What really makes the difference, though, is that Animal Crossing: Wild World is one of the first games to take advantage of Nintendo Wi-Fi Connection, allowing players worldwide to travel to other players' towns. The GameCube game had some provision for traveling via memory card, but it still only allowed for one player at a time to explore the town, and not many people were able to take advantage of it. In Animal Crossing: Wild World, you enter codes for up to 32 friends and open your gate for three other players to visit through either local or Wi-Fi connections.Each of you explores the town at the same time, chatting or ramming shovels into each other. This feature doesn't turn the game into "Animal Crossing Party" with lame mini-games or anything, so you're still playing as you would normally. However, each town has a different layout, different items in the store, different fruits on the trees, animals in town, etc. By trading with other people, you have a much better chance of finding items you're looking for, since they can keep their eyes open for you even while you're away. You can also set up your own competitions like fishing or games of hide and seek, offering up prizes to the winner.

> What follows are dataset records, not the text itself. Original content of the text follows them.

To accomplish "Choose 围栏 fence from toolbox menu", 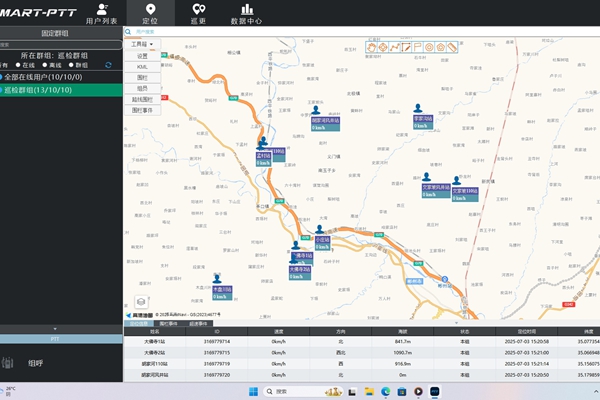I will click(141, 77).
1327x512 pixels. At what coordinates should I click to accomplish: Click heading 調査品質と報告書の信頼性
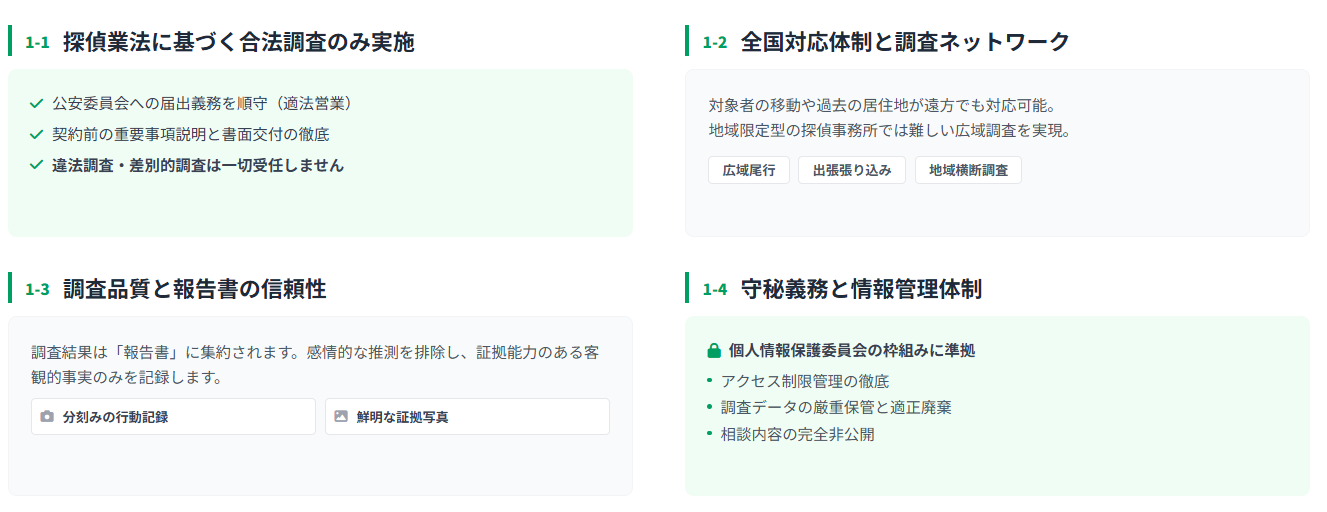(194, 289)
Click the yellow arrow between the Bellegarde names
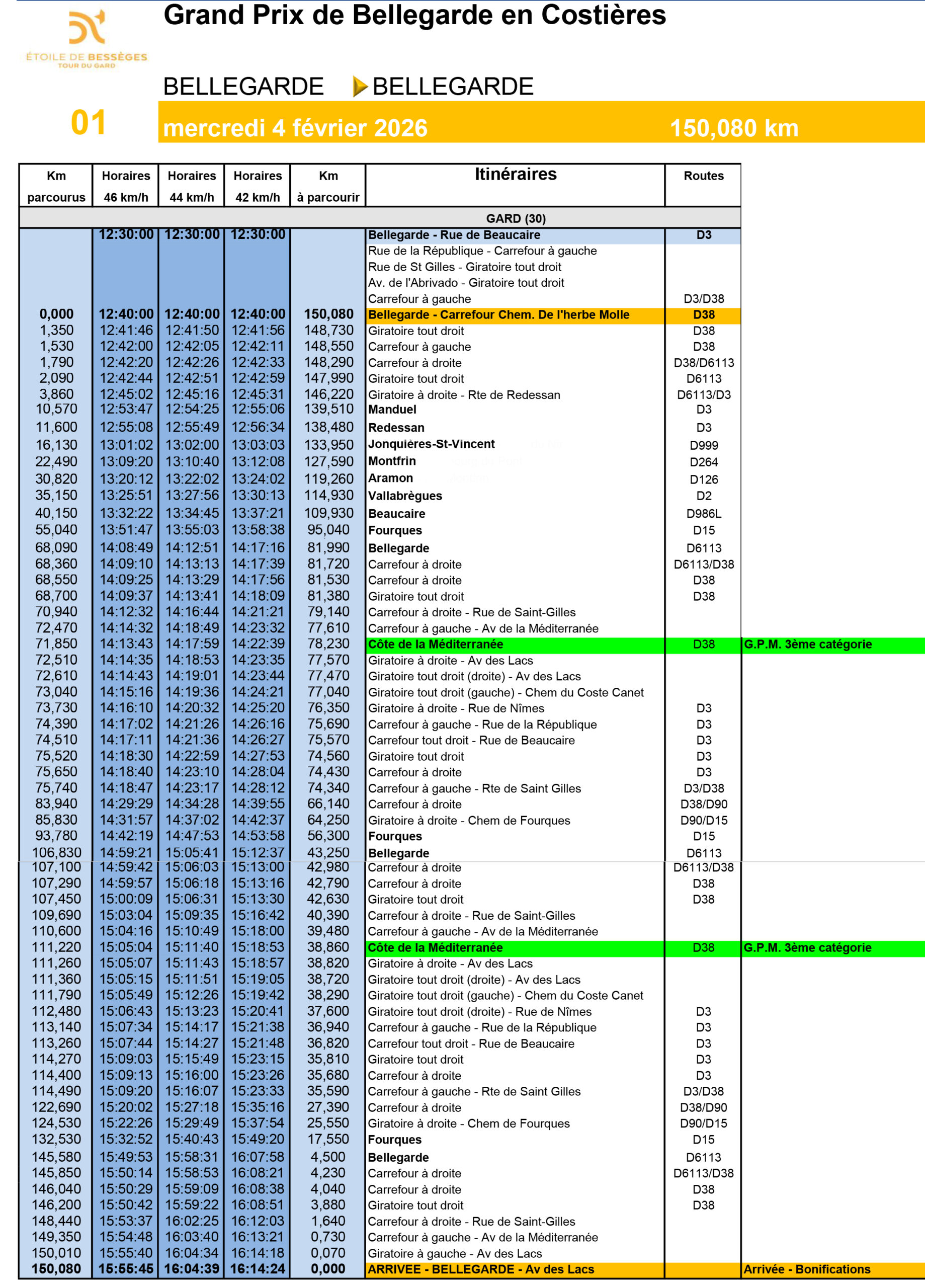 [360, 87]
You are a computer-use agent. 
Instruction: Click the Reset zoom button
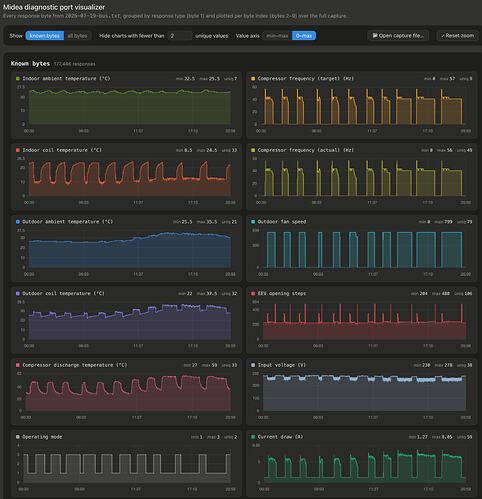[x=457, y=36]
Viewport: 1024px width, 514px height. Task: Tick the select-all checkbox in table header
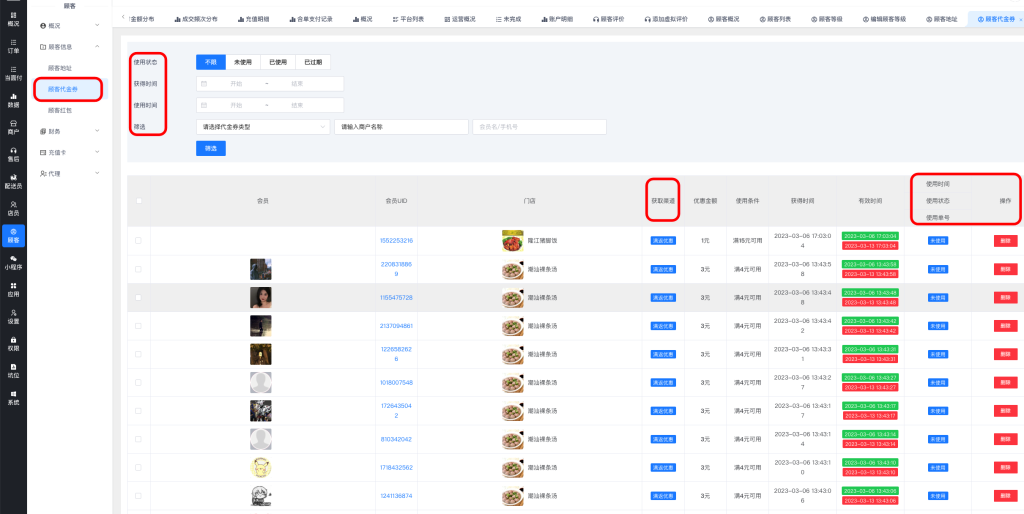coord(138,201)
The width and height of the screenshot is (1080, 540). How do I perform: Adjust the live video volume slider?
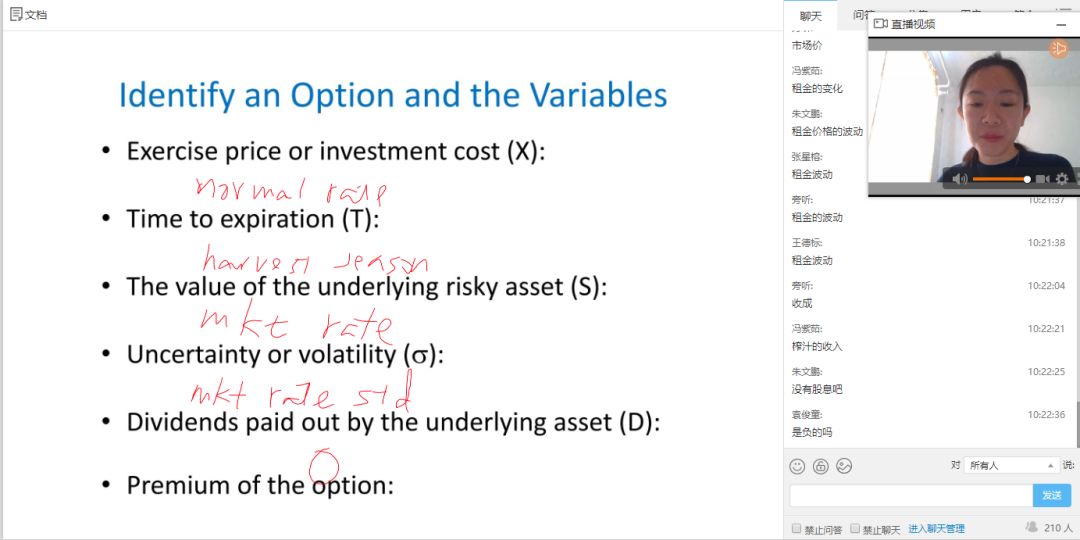1001,179
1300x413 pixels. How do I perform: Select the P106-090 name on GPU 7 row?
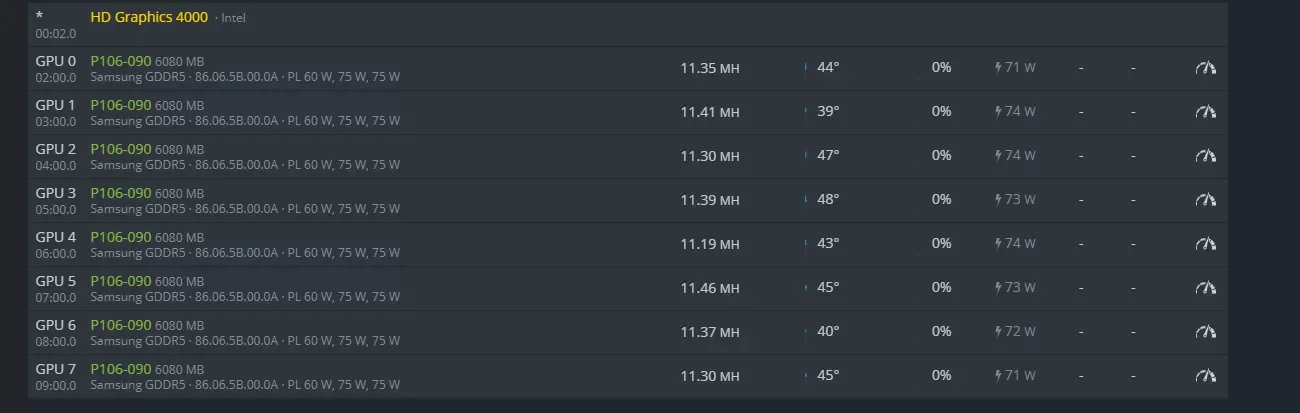pyautogui.click(x=121, y=369)
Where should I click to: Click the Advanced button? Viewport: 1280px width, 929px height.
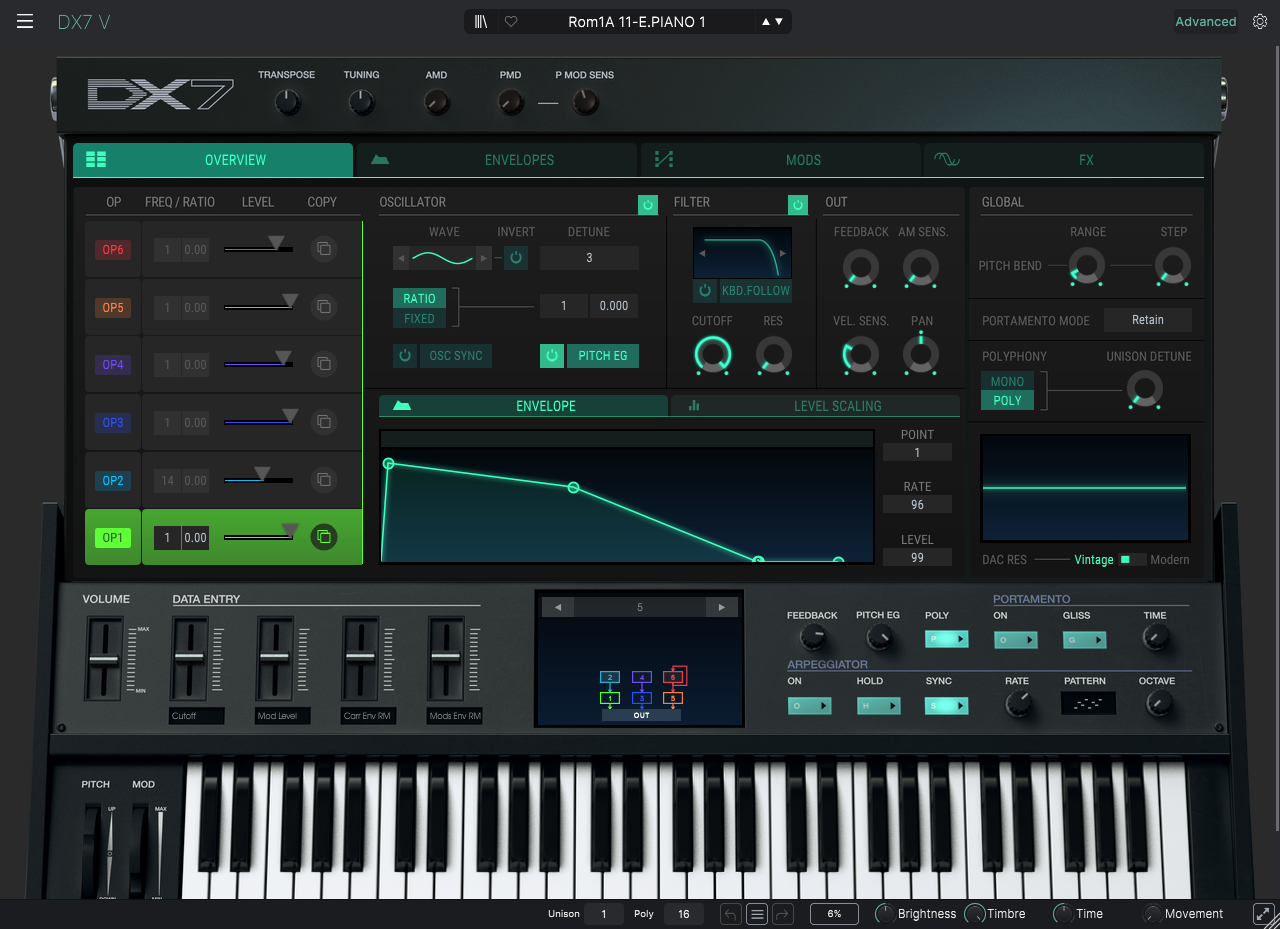click(1205, 20)
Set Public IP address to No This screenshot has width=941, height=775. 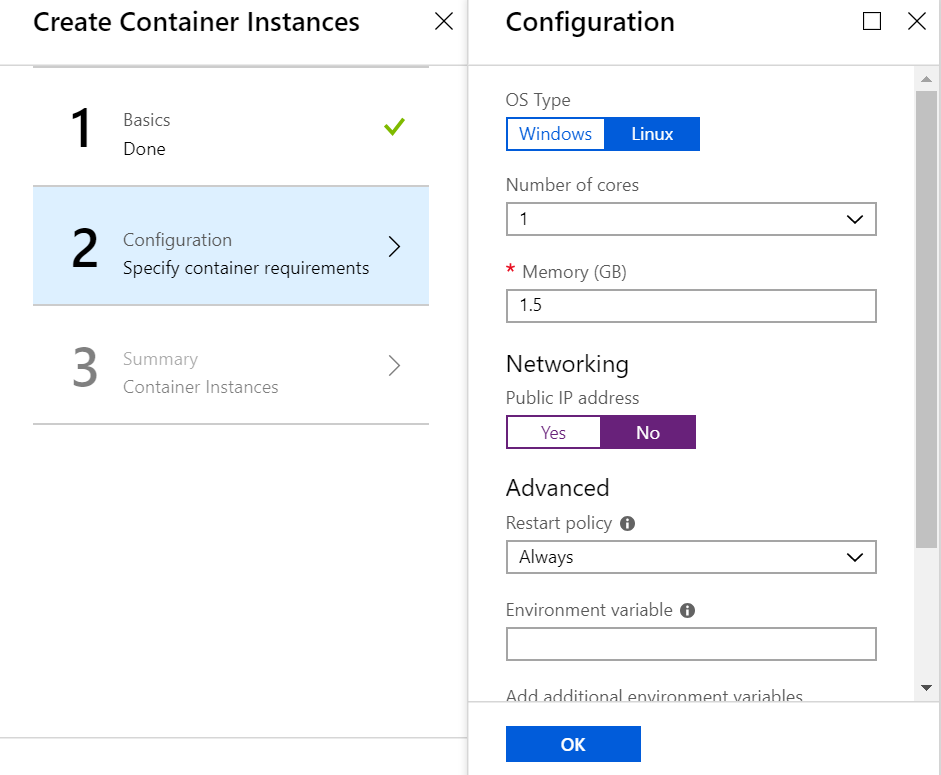point(648,432)
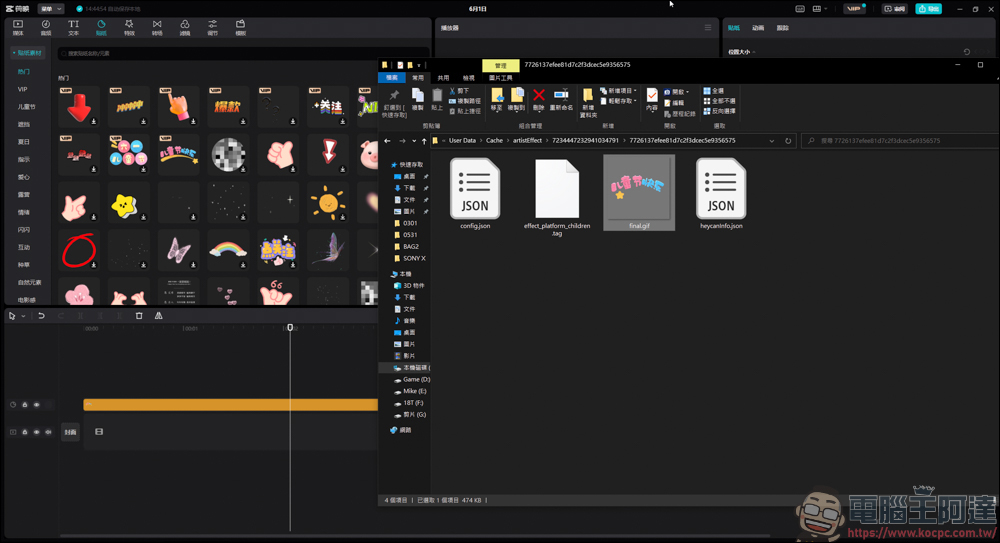
Task: Open the 调节 (Adjust) panel icon
Action: tap(212, 27)
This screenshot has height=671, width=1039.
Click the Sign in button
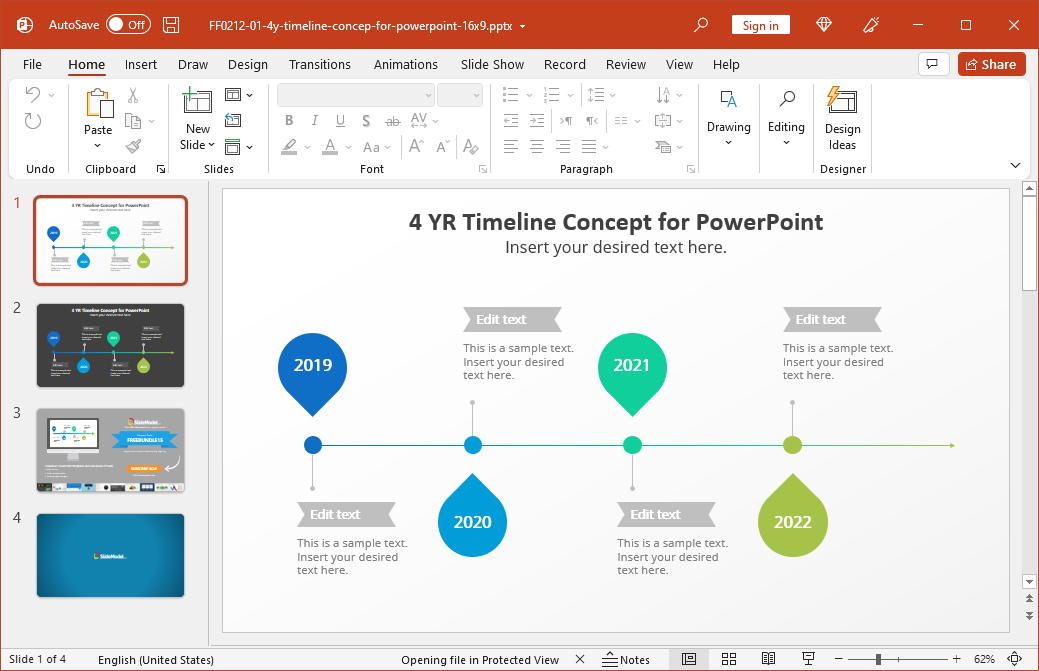tap(760, 25)
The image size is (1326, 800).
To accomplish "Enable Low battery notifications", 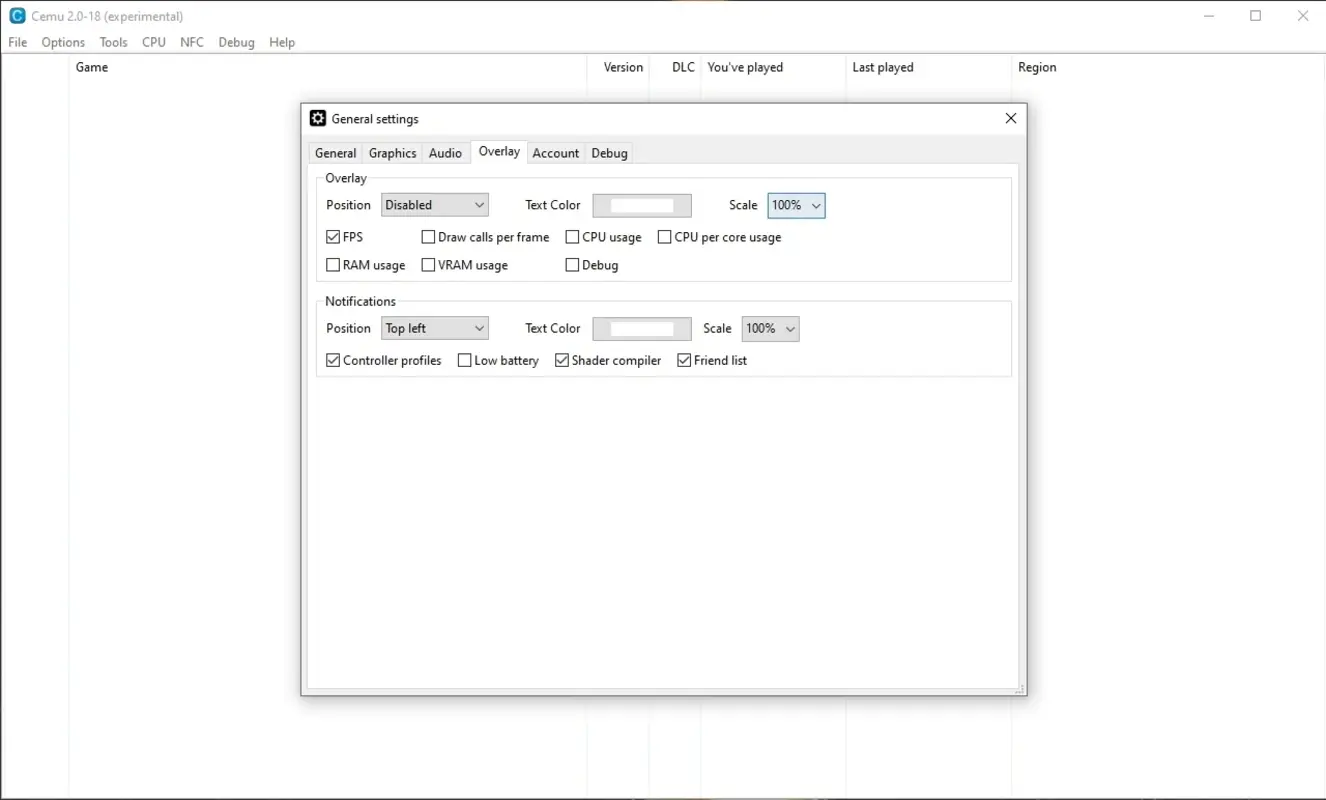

Aussie fiend insults Dan on board
Oh wait, I forgot to do it
Your friends are also capable of making a lasting impression in your town. Players can leave messages on your bulletin board (see example above). Fashion designs they display in your shop might become the latest trend in town, or constellations from their towns might appear in your sky. Animals will remember them and ask how they're doing or show you letters that they've written.
There are also some events that may happen to anyone over Wi-Fi Connection. A mysterious cat named Blanca may show up in your town and ask you to draw her face, or you can purchase "bottle mail" to write a letter, shove it in a bottle, and toss it out to sea. Either of these could end up anywhere. I can say from personal experience that people who aren't even on my friend list have ended up with things I've drawn and written, and I've also received messages from people I've never heard of. What's more funny is that Ben randomly received a bottle mail I wrote, warning anyone who received it that "Ben Kosmina eats animals."
Online play can have a few snags. If the connection lags too long or cuts out on anyone's end, the game will end for all, without saving. However, the negative effects are mitigated somewhat since the game does save automatically each time you go online and each time a player leaves town. Plus, the host can save for all players at any time by pushing Start. So, as long as you remember to save frequently, lag shouldn't rain too hard on your parade.
In the end, paired with Mario Kart DS, Animal Crossing: Wild World is probably the best thing Nintendo could have launched Wi-Fi Connection with, as the two games provide entirely different experiences. Mario Kart gives players a chance to drive fast and compete viciously, while Animal Crossing provides a place to hang out, tell jokes, and go fishing. The depth and polish in Animal Crossing doesn't hurt either.